24H Reregistration of company limited by guarantee and not having share capital as company limited by shares

(1) Subject to the provisions of this section and section 24J, a company which is registered as limited by guarantee and not having share capital may be reregistered as limited by shares if—

(a) a special resolution that it should be so reregistered is passed, and

(b) the requirements of this section are complied with in respect of the resolution and otherwise.

(2) A company shall not be reregistered under this section as a public company.

(3) A company is precluded from reregistering under this section if it is limited by guarantee by virtue of registration under section 24F.

(4) The special resolution referred to in subsection (1)(a) shall state the total amount of the guarantee of the members at the date of the resolution and shall provide—

(a) that the amount of the share capital of the company from time to time shall not fall below the total amount of the guarantee of the members at the date of the resolution; and

(b) for the making of such alterations—

(i) in the memorandum as are necessary to bring it (in substance and in form) into conformity with the requirements of this Ordinance with respect to the memorandum of a company limited by shares, and

(ii) are requisite to bring the articles (in substance and in form) into conformity with the requirements of this Ordinance with respect to the articles of a company to be formed as an unlimited company having a share capital.
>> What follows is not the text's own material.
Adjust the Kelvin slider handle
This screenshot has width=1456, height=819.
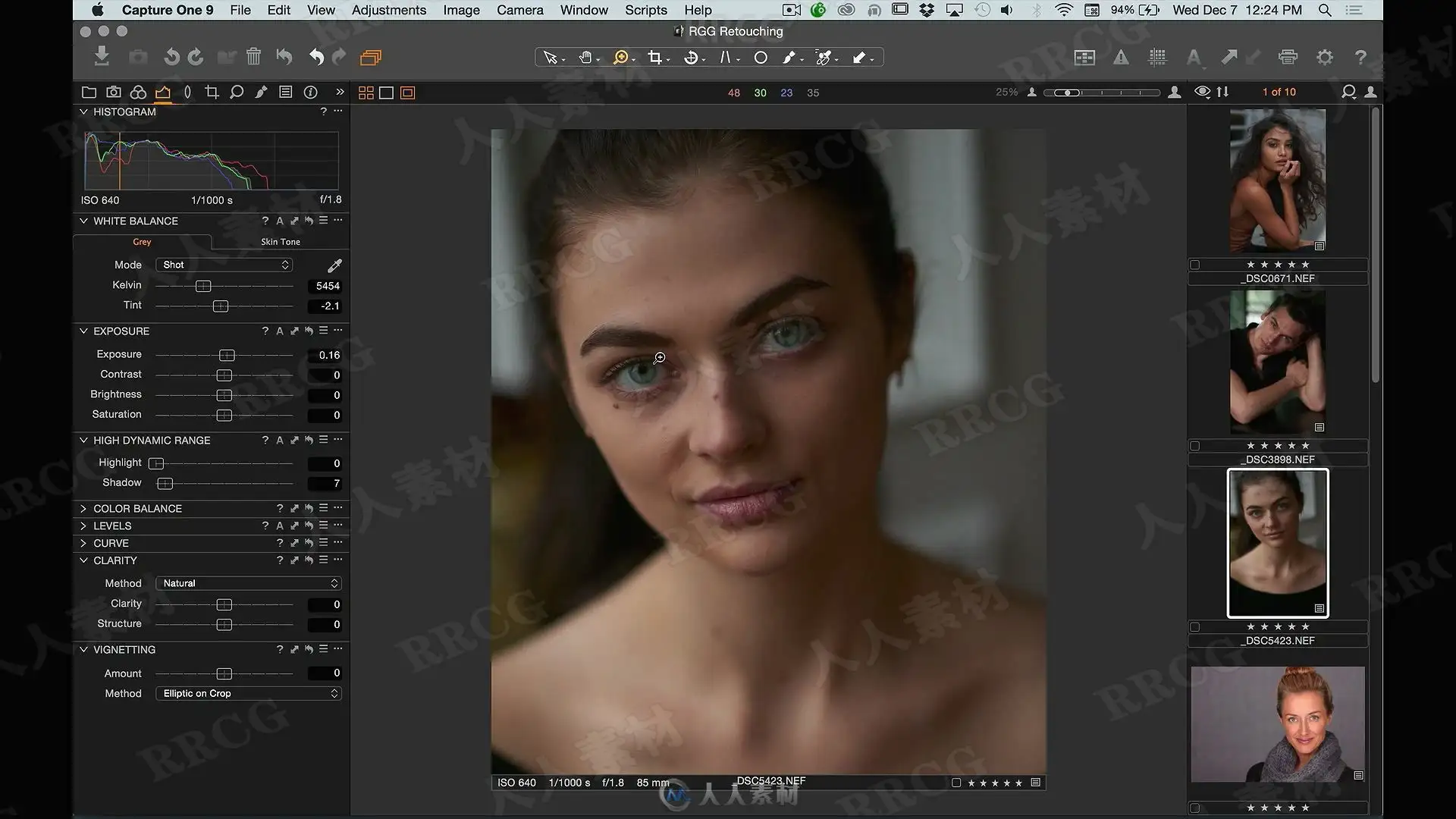[203, 286]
(5) The special resolution referred to in subsection (1)(a) is subject to section 110 (copy to be forwarded to the Registrar within fifteen days).

(6) An application for the company to be reregistered as limited by shares, framed in the prescribed form and signed by a director or by the secretary of the company, shall be lodged with the Registrar, together with—

(a) the necessary documents, and

(b) the prescribed fee,

not earlier than the day on which the copy of the special resolution forwarded under section 110 is received by him.
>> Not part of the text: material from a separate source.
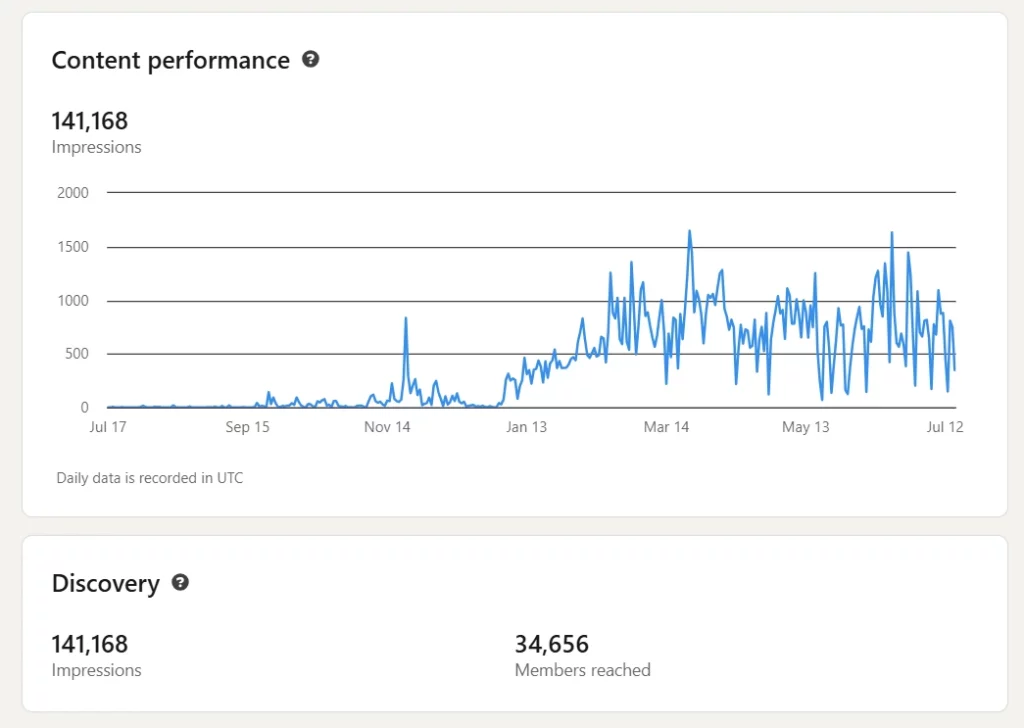Click the Jul 12 x-axis date label
The width and height of the screenshot is (1024, 728).
pos(943,427)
(7) The documents required to be lodged with the Registrar for the purposes of subsection (6) are—

(a) a printed copy of the memorandum as altered in pursuance of the special resolution;

(b) a printed copy of the articles so altered; and

(c) where the company carries on in or from within Gibraltar a business which is—

(i) licensed under the Financial Services Ordinance 1989; or

(ii) authorized under the Banking Ordinance 1992 or the Financial Services Ordinance 1998; or

(iii) licensed or authorized in accordance with a Community requirement other than one falling within sub-paragraph (i) or (ii),

evidence of the consent of the competent authority under the relevant legislation to the company deregistering as a company limited by guarantee and registering as a company limited by shares.

358H

24J Certificate of reregistration under section 24H

(1) The Registrar shall retain the application and other documents lodged with him under section 24H and shall issue to the company a certificate of incorporation appropriate to the status to be assumed by it by virtue of that section.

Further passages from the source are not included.